Re: Writing click stream data to hadoop

2012-05-30 Thread Mohit Anchlia
On Fri, May 25, 2012 at 9:30 AM, Harsh J ha...@cloudera.com wrote:

 Mohit,

 Not if you call sync (or hflush/hsync in 2.0) periodically to persist
 your changes to the file. SequenceFile doesn't currently have a
 sync-API inbuilt in it (in 1.0 at least), but you can call sync on the
 underlying output stream instead at the moment. This is possible to do
 in 1.0 (just own the output stream).

 Your use case also sounds like you may want to simply use Apache Flume
 (Incubating) [http://incubator.apache.org/flume/] that already does
 provide these features and the WAL-kinda reliability you seek.


Thanks Harsh, Does flume also provides API on top. I am getting this data
as http call, how would I go about using flume with http calls?

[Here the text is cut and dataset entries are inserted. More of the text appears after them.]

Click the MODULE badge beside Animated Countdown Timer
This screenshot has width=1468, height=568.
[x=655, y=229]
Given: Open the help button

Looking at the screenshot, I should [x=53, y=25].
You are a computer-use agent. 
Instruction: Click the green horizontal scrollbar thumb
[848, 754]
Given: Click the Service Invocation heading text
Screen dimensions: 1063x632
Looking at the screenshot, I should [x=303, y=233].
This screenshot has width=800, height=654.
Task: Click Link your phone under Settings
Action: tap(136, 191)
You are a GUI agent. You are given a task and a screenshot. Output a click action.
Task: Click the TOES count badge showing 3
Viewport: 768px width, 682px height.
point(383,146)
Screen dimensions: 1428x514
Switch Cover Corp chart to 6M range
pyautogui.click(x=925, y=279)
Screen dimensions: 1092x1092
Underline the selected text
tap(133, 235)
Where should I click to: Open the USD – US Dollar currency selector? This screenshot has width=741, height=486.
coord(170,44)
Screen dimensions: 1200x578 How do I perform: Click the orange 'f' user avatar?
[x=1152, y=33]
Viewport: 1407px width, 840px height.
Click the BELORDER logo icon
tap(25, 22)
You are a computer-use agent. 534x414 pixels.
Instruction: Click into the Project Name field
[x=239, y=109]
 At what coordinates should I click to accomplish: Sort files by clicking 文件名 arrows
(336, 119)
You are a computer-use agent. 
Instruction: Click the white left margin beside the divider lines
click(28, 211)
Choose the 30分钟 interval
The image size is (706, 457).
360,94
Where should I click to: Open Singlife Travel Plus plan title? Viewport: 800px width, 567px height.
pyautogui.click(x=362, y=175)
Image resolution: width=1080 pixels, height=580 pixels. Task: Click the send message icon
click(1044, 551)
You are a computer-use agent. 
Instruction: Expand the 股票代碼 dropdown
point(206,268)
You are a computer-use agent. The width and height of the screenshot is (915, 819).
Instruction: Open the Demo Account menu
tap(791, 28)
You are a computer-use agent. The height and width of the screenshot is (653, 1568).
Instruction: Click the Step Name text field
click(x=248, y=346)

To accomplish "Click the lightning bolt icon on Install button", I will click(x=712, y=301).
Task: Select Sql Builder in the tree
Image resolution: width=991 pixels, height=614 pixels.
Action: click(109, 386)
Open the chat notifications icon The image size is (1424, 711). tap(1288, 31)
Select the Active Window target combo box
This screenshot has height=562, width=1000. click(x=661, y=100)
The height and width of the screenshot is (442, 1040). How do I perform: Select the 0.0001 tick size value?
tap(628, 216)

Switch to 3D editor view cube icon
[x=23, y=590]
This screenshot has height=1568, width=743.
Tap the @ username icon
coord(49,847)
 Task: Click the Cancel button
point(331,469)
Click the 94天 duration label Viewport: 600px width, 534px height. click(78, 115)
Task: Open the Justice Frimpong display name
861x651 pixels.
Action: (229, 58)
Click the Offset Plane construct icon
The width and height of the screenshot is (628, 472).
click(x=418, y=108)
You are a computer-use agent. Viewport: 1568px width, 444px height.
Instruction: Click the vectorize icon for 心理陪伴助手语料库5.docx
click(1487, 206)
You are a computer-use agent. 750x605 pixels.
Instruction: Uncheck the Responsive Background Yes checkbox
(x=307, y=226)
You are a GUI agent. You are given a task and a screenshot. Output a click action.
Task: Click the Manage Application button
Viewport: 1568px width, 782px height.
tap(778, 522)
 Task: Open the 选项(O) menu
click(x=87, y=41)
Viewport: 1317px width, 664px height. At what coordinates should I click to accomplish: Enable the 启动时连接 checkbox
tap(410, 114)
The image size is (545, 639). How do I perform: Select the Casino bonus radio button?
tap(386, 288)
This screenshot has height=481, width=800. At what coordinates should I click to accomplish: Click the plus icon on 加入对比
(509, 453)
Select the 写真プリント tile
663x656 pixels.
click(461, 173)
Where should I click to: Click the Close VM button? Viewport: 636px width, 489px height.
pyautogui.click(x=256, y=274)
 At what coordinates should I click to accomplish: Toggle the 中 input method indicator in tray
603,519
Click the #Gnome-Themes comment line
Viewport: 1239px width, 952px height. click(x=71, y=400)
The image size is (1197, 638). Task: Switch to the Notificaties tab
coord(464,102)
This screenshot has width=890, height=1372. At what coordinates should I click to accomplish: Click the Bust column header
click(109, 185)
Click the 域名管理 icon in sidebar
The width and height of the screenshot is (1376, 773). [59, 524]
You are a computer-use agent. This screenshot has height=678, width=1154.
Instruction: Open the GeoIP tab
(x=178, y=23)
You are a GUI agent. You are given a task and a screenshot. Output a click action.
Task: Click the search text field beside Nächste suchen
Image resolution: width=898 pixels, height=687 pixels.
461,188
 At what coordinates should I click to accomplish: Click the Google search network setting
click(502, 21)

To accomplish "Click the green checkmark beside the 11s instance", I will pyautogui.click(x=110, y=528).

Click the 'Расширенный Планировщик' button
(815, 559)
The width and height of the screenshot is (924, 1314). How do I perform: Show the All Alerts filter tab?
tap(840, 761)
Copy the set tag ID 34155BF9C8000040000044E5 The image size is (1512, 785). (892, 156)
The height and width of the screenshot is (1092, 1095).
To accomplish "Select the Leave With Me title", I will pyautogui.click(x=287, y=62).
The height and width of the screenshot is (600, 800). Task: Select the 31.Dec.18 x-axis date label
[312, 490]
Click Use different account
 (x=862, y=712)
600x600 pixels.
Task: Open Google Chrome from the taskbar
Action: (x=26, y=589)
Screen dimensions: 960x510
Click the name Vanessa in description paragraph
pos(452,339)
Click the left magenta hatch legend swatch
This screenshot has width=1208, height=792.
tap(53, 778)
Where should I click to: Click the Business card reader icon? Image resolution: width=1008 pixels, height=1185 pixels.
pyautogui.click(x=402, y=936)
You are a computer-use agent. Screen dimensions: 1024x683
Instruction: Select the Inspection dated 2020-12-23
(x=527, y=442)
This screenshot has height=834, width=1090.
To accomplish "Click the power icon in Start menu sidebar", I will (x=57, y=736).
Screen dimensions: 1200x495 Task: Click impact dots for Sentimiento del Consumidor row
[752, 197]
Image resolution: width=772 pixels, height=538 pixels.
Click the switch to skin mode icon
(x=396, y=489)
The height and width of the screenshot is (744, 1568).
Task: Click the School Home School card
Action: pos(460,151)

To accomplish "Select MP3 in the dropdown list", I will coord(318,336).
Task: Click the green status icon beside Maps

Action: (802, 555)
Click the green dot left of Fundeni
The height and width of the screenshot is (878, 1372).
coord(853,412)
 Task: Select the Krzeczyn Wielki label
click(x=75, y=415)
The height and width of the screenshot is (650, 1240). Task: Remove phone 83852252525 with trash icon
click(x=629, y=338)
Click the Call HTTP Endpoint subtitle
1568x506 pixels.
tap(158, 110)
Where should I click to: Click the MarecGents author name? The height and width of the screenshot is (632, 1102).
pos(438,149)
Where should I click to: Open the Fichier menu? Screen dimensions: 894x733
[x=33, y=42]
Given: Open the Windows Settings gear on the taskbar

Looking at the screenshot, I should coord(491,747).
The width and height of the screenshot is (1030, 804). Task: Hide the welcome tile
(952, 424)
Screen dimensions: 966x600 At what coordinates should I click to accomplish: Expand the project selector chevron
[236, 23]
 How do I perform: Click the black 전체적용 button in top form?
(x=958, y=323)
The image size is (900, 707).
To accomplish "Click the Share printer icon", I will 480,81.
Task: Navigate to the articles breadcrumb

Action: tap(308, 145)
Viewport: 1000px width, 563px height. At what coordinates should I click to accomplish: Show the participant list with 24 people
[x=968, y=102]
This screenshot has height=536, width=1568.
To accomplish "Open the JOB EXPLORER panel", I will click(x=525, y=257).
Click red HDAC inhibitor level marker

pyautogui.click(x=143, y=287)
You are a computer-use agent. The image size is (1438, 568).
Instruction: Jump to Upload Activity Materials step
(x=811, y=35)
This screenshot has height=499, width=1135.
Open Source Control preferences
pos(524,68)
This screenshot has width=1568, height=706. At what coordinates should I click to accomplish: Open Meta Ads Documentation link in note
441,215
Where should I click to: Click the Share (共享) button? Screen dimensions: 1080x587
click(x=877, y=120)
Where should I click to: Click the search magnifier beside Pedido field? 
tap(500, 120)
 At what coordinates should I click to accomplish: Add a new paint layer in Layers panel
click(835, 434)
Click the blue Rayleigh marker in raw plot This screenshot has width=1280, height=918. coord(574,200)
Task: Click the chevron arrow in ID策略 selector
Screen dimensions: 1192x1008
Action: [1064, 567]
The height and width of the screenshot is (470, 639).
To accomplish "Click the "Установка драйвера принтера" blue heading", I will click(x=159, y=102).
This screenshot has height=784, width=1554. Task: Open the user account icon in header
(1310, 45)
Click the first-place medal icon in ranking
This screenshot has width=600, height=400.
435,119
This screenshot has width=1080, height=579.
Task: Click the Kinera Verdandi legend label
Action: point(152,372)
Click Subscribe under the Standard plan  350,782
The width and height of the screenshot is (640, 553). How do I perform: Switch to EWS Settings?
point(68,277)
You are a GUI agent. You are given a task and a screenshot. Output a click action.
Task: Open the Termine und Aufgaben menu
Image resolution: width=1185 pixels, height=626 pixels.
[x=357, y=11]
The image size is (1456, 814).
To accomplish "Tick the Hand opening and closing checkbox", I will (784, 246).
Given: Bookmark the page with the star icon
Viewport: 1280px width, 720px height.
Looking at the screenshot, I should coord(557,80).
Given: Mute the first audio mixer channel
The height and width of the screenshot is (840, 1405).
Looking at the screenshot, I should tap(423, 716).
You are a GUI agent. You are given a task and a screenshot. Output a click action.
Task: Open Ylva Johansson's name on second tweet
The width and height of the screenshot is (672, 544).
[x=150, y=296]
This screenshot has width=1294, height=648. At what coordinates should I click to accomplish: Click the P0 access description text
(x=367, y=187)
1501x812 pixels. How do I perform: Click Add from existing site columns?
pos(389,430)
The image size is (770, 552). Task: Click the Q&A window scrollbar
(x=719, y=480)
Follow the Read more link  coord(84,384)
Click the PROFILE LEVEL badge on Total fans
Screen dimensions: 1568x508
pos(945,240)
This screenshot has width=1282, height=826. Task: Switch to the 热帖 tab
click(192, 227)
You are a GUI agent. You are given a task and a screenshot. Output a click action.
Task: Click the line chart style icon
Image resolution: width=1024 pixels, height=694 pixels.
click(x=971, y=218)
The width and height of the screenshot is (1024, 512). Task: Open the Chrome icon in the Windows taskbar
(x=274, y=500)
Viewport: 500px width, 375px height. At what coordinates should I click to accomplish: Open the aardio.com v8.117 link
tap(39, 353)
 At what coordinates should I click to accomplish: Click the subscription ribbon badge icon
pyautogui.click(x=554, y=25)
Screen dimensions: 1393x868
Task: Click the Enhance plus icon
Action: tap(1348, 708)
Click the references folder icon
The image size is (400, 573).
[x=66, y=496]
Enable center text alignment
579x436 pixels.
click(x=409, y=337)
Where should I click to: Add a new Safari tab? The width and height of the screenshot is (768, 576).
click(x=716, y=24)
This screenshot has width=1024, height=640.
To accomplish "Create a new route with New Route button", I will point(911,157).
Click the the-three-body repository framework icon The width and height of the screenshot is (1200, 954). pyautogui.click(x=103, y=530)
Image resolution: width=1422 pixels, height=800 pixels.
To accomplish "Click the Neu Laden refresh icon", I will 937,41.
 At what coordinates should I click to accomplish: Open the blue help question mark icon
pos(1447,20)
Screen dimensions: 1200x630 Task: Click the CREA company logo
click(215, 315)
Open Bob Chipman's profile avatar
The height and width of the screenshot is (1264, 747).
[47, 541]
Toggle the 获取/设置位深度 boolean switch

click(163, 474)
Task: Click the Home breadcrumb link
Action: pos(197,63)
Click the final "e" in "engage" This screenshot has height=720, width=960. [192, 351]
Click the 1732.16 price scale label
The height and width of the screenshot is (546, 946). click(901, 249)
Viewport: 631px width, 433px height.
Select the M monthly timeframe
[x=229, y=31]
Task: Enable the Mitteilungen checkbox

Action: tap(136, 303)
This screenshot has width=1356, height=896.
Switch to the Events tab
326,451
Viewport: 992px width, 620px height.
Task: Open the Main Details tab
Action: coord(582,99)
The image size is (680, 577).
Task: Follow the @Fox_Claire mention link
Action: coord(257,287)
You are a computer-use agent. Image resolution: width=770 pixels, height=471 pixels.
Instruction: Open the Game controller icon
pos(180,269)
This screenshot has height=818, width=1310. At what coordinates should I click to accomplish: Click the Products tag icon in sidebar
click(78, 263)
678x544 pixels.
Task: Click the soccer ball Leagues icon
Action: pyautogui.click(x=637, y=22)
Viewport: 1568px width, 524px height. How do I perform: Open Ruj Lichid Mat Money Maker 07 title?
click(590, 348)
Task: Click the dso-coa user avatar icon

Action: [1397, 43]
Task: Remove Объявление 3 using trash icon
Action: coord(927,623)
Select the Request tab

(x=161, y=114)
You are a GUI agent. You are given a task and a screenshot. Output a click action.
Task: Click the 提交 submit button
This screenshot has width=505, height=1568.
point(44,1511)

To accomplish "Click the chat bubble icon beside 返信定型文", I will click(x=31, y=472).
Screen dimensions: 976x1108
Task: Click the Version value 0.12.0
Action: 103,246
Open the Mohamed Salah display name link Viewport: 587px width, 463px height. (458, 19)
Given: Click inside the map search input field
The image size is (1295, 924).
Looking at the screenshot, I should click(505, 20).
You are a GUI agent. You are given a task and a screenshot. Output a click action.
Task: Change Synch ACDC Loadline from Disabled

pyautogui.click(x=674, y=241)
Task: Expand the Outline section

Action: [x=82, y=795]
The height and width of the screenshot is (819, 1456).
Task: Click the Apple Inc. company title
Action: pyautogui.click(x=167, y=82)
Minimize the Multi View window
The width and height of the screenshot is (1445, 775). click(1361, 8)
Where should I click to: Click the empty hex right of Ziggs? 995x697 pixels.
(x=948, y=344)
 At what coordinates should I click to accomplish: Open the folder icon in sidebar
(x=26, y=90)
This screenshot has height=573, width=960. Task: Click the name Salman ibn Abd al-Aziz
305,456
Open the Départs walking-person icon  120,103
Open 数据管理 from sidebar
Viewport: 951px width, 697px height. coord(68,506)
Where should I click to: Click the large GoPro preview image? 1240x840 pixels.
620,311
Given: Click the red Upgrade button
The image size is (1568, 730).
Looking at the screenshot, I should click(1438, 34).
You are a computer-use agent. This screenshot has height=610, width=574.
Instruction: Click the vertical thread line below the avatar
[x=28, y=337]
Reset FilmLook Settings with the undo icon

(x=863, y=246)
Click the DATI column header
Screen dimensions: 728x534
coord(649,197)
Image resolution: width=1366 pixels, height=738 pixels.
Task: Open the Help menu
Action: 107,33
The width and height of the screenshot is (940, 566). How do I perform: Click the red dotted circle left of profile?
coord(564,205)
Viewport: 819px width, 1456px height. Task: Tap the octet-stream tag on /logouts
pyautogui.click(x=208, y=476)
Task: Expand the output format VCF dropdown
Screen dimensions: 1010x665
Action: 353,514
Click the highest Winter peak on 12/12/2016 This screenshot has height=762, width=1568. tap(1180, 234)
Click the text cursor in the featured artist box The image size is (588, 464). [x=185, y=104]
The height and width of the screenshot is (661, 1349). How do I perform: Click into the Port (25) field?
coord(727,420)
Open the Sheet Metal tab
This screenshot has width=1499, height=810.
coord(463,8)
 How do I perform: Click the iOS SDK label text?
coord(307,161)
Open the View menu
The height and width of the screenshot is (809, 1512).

 On Fri, May 25, 2012 at 8:24 PM, Mohit Anchlia mohitanch...@gmail.com
 wrote:
  We get click data through API calls. I now need to send this data to our
  hadoop environment. I am wondering if I could open one sequence file and
  write to it until it's of certain size. Once it's over the specified
 size I
  can close that file and open a new one. Is this a good approach?
 
  Only thing I worry about is what happens if the server crashes before I
 am
  able to cleanly close the file. Would I lose all previous data?



 --
 Harsh J



Re: Writing click stream data to hadoop

2012-05-30 Thread alo alt
I cc'd flume-u...@incubator.apache.org because I don't know if Mohit subscribed 
there.

Mohit,

you could use Avro to serialize the data and send them to a Flume Avro source. 
Or you could syslog - both are supported in Flume 1.x. 
http://archive.cloudera.com/cdh/3/flume-ng-1.1.0-cdh3u4/FlumeUserGuide.html

An exec-source is also possible, please note, flume will only start / use the 
command you configured and didn't take control over the whole process.

- Alex 



--
Alexander Alten-Lorenz
http://mapredit.blogspot.com
German Hadoop LinkedIn Group: http://goo.gl/N8pCF

On May 30, 2012, at 4:56 PM, Mohit Anchlia wrote:

 On Fri, May 25, 2012 at 9:30 AM, Harsh J ha...@cloudera.com wrote:
 
 Mohit,
 
 Not if you call sync (or hflush/hsync in 2.0) periodically to persist
 your changes to the file. SequenceFile doesn't currently have a
 sync-API inbuilt in it (in 1.0 at least), but you can call sync on the
 underlying output stream instead at the moment. This is possible to do
 in 1.0 (just own the output stream).
 
 Your use case also sounds like you may want to simply use Apache Flume
 (Incubating) [http://incubator.apache.org/flume/] that already does
 provide these features and the WAL-kinda reliability you seek.
 
 
 Thanks Harsh, Does flume also provides API on top. I am getting this data
 as http call, how would I go about using flume with http calls?
 
 
 On Fri, May 25, 2012 at 8:24 PM, Mohit Anchlia mohitanch...@gmail.com
 wrote:
 We get click data through API calls. I now need to send this data to our
 hadoop environment. I am wondering if I could open one sequence file and
 write to it until it's of certain size. Once it's over the specified
 size I
 can close that file and open a new one. Is this a good approach?
 
 Only thing I worry about is what happens if the server crashes before I
 am
 able to cleanly close the file. Would I lose all previous data?
 
 
 
 --
 Harsh J
 



Re: Writing click stream data to hadoop

2012-05-30 Thread Luke Lu
SequenceFile.Writer#syncFs is in Hadoop 1.0.0 (actually since
0.20.205), which calls the underlying FSDataOutputStream#sync which is
actually hflush semantically (data not durable in case of data center
wide power outage). hsync implementation is not yet in 2.0. HDFS-744
just brought hsync in trunk.

__Luke

On Fri, May 25, 2012 at 9:30 AM, Harsh J ha...@cloudera.com wrote:
 Mohit,

 Not if you call sync (or hflush/hsync in 2.0) periodically to persist
 your changes to the file. SequenceFile doesn't currently have a
 sync-API inbuilt in it (in 1.0 at least), but you can call sync on the
 underlying output stream instead at the moment. This is possible to do
 in 1.0 (just own the output stream).

 Your use case also sounds like you may want to simply use Apache Flume
 (Incubating) [http://incubator.apache.org/flume/] that already does
 provide these features and the WAL-kinda reliability you seek.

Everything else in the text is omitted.